Subject: Re: tset lossage on sparc64/1.6ZE
To: None <port-sparc64@netbsd.org>
From: Sean Davis <dive-nb@endersgame.net>
List: port-sparc64
Date: 12/10/2003 02:10:54
On Tue, Dec 09, 2003 at 10:48:25PM -0500, Sean Davis wrote:
> First some background: The machine in question is an Ultra 5, running NetBSD
> 1.6ZE. It has been up for 20 & 1/2 days, and this is the first time this has
> happened, but it is now happening constantly.
> 
> When logging in via rsh or ssh, the machine sticks (for lack of a better
> word) in this part of .login:
> eval `tset -s -m 'network:?xterm'
> 
> I have no idea why, as it has been working perfectly until today. Just last
> night I was able to rsh and ssh in just fine. Nothing on the machine has
> changed. Hitting control-C kills tset, and the login continues successfully,
> but obviously without the correct terminal voodoo happening.
> 

Okay, I tracked it down. sleep(1) in tset was sleeping forever. I wrote a
test program to sleep(1), and it hung in the exact same way. getty also
never respawned on console. 'sleep 1' in the shell would also hang until
killed. I rebooted the machine (not cleanly, unfortunately) and got some
fs corruption, but it appeared to be limited to /usr/bin/tset. I'm currently
trying a crossbuild of -current from i386 to sparc64 of userland, to replace
the running userland with. I'll also build a new kernel (this time with
KTRACE) but that doesn't solve the root issue.
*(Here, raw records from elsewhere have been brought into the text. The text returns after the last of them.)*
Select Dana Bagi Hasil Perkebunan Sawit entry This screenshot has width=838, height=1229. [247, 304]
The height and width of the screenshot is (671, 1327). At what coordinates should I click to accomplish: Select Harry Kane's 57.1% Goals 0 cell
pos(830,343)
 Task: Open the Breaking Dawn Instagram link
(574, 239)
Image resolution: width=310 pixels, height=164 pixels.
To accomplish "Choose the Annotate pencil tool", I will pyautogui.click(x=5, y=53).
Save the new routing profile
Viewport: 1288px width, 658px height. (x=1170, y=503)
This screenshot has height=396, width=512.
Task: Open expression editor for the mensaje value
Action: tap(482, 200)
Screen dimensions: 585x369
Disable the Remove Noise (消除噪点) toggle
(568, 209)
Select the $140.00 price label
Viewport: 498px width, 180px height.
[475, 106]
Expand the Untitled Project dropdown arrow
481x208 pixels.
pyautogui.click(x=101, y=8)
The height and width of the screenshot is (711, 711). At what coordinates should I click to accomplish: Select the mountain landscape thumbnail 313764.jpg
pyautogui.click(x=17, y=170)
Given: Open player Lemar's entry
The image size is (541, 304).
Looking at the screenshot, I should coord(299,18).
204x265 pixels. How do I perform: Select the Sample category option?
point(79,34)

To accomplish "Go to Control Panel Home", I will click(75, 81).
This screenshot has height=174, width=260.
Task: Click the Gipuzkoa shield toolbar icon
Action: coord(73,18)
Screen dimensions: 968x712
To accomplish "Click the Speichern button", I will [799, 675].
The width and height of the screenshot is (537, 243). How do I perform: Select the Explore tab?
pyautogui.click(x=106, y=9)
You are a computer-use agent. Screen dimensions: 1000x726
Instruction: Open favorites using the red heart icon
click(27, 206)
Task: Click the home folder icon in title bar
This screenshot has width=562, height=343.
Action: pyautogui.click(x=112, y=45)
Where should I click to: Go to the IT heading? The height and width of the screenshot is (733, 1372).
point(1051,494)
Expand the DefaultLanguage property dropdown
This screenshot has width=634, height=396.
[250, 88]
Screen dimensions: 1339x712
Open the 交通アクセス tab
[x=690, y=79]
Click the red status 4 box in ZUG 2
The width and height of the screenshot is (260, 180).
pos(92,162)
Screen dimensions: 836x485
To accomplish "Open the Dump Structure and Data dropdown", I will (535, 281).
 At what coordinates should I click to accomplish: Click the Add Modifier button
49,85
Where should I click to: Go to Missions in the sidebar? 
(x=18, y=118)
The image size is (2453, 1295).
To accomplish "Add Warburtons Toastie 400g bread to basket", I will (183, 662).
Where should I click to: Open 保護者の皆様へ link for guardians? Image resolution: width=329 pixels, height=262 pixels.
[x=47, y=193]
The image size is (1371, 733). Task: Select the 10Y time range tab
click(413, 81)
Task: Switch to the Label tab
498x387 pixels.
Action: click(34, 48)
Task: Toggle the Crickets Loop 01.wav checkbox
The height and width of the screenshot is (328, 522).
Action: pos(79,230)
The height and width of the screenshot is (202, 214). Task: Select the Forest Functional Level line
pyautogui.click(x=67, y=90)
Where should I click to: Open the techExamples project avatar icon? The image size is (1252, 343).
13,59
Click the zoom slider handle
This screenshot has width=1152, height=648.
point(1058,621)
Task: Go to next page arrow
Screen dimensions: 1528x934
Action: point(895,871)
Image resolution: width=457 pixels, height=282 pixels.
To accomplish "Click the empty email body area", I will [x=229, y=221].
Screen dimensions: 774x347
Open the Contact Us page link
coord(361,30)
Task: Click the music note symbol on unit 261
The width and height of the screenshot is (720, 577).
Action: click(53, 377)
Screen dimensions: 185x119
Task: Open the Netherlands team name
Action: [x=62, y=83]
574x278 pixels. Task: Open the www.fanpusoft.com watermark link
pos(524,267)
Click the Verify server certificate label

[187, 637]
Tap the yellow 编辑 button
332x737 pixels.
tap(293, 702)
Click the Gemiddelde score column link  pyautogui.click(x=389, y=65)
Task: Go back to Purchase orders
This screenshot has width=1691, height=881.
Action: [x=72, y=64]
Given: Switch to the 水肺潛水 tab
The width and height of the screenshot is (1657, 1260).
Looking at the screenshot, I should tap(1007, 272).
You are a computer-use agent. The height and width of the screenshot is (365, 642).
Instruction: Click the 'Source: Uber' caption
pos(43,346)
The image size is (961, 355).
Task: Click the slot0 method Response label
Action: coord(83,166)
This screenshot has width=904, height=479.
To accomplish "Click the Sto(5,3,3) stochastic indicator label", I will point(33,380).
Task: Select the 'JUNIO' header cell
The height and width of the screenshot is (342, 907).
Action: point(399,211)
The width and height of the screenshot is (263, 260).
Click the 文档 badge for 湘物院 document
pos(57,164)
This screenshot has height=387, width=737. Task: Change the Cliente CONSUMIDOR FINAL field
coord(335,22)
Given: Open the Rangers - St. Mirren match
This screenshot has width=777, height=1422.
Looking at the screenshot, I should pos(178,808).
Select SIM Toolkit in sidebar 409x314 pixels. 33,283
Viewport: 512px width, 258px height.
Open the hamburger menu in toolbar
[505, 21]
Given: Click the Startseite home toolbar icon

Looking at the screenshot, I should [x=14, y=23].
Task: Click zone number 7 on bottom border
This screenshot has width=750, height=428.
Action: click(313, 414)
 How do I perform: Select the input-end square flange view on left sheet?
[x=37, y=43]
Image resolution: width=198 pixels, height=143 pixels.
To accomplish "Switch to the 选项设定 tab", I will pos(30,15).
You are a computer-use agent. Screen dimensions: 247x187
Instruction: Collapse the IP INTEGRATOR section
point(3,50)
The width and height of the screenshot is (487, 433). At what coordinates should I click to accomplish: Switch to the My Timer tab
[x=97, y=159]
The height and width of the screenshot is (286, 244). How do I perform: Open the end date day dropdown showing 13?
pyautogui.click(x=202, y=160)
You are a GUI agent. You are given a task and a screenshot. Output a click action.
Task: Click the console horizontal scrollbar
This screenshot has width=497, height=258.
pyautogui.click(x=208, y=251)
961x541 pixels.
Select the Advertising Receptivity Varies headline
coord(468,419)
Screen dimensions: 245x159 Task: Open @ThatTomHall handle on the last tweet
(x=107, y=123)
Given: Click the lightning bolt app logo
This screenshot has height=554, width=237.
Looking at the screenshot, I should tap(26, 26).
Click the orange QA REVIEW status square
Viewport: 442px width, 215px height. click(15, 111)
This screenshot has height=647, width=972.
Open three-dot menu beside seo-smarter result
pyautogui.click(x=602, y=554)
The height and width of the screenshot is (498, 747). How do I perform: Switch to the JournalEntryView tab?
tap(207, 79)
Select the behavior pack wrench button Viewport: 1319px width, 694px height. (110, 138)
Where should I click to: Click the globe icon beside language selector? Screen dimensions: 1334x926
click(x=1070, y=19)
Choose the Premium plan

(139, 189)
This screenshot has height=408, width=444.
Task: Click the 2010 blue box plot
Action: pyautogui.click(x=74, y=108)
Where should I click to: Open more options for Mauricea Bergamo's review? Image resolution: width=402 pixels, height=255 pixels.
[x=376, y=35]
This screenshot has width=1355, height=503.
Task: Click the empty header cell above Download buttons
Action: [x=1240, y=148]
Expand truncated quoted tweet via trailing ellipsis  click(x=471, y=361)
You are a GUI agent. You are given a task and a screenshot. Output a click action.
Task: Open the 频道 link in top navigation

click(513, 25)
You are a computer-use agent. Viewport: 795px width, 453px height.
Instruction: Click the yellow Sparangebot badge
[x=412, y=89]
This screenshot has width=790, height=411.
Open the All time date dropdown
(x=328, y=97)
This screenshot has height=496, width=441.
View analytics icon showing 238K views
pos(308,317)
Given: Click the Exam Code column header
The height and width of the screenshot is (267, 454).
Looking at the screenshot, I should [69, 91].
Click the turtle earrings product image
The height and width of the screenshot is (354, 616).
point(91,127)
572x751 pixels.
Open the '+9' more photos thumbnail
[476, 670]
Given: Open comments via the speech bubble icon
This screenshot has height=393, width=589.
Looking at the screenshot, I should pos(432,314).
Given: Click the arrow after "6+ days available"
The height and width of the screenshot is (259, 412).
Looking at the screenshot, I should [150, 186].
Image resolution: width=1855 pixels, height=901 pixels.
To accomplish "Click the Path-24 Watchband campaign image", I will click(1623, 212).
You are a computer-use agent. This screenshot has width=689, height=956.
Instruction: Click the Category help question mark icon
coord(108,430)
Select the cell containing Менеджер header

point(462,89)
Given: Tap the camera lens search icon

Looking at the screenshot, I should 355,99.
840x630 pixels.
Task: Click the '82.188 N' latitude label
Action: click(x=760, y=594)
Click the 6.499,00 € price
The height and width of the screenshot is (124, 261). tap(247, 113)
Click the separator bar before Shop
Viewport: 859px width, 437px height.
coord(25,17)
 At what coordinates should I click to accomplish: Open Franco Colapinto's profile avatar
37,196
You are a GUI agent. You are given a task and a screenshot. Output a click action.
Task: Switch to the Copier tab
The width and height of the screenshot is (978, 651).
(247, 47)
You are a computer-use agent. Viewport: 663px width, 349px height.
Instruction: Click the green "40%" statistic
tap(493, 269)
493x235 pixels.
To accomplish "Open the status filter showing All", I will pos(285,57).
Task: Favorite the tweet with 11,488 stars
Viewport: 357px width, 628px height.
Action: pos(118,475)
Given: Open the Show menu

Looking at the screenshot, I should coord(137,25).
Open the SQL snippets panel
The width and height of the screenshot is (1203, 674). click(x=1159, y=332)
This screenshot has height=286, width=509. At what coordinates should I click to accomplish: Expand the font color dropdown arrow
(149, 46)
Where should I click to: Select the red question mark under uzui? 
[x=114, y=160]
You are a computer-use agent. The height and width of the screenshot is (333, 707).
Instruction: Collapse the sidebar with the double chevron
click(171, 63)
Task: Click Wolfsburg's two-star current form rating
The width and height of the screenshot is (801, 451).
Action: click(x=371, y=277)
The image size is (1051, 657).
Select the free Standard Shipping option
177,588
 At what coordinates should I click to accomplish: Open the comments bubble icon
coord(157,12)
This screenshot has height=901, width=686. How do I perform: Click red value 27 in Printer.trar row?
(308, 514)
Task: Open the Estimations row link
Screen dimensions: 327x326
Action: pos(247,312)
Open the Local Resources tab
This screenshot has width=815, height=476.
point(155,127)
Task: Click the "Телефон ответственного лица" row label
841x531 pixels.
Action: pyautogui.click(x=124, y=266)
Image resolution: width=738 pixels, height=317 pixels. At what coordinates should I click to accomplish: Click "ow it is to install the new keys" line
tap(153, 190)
Why would nanosleep() sleep
forever?

After a reboot, sleep 1 sleeps for 1 second as expected, but as I have no
idea what caused it to behave the way it was before the reboot, I am
skeptical about whether it'll happen again or not. Hopefully a new -current
userland/kernel will fix it.

-Sean

--
/~\ The ASCII
\ / Ribbon Campaign                   Sean Davis
 X  Against HTML                       aka dive
/ \ Email!